**WORK REQUIRED**
Where a line of the data below has the string "will", copy that line.

**DATA FOR PROCESSING**
*** Begin section ***
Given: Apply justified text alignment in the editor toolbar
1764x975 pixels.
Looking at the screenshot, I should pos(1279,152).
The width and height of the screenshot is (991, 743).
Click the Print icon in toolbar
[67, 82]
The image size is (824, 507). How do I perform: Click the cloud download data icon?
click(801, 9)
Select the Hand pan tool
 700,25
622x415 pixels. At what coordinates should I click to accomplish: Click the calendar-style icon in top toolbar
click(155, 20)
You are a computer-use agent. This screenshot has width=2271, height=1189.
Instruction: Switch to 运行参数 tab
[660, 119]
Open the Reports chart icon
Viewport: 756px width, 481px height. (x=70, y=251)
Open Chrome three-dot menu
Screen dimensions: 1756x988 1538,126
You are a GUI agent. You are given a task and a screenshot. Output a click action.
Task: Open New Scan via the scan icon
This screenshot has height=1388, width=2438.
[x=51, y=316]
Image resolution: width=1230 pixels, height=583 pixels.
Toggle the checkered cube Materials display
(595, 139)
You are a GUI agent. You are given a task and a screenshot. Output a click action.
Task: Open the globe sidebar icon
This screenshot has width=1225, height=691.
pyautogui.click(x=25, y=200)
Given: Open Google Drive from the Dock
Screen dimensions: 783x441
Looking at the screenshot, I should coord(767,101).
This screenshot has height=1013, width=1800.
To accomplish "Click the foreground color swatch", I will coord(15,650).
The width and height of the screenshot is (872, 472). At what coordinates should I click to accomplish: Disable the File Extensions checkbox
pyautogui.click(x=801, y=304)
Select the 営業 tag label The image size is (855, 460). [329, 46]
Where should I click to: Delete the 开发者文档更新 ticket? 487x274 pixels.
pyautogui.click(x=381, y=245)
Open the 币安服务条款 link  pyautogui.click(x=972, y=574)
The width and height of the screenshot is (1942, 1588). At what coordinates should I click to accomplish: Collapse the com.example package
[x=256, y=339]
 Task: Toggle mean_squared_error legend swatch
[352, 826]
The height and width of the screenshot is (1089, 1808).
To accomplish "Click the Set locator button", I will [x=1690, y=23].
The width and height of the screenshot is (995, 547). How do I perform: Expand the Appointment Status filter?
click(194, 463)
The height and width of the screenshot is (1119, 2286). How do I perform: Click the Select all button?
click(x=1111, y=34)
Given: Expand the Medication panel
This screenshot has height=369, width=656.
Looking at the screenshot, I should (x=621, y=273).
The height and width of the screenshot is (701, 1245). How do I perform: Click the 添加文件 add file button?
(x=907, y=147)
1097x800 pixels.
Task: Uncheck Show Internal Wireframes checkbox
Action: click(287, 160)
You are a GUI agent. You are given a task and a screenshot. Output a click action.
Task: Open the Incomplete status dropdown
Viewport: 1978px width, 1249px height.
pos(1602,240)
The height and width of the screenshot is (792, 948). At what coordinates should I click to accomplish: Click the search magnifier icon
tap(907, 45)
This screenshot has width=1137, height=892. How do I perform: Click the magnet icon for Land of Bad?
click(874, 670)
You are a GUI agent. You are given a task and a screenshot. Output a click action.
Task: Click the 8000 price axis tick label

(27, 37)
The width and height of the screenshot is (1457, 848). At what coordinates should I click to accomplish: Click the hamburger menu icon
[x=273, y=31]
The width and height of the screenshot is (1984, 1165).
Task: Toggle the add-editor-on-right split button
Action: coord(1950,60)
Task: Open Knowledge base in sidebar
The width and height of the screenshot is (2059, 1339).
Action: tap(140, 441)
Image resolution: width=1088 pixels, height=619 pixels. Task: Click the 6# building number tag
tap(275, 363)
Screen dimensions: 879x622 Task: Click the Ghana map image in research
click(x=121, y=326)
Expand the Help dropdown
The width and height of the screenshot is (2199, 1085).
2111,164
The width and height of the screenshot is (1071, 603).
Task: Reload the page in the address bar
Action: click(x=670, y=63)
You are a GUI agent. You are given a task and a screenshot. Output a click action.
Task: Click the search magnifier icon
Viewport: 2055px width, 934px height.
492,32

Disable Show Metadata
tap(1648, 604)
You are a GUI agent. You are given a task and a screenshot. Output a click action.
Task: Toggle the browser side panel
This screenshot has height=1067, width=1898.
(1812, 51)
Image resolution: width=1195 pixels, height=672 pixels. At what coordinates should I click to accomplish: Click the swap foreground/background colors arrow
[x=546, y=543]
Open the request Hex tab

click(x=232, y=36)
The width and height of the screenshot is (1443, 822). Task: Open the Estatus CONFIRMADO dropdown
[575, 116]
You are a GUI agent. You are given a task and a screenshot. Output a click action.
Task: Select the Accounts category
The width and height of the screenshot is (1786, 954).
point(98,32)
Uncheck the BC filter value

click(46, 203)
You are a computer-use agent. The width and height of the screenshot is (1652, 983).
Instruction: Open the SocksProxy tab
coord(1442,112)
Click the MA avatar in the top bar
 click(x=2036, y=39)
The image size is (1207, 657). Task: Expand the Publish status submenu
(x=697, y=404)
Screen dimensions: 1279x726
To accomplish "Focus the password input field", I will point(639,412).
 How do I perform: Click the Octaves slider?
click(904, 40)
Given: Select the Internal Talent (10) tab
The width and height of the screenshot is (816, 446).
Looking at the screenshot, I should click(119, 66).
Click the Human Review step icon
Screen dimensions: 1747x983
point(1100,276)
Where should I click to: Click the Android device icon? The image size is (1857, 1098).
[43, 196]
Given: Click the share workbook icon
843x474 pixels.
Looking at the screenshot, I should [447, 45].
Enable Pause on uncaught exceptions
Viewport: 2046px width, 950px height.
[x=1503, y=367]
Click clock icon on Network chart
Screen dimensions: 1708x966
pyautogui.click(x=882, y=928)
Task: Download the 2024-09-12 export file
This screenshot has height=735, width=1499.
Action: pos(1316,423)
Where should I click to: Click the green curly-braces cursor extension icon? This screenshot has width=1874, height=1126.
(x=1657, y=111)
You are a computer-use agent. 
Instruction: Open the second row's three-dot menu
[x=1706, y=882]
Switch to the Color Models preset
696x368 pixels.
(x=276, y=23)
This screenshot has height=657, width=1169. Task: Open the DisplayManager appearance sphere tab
*** End section ***
**RESULT BELOW**
To accomplish "Click the foreground color swatch", I will coord(15,650).
To accomplish "Click the Set locator button", I will [x=1690, y=23].
To accomplish "Focus the password input field", I will point(639,412).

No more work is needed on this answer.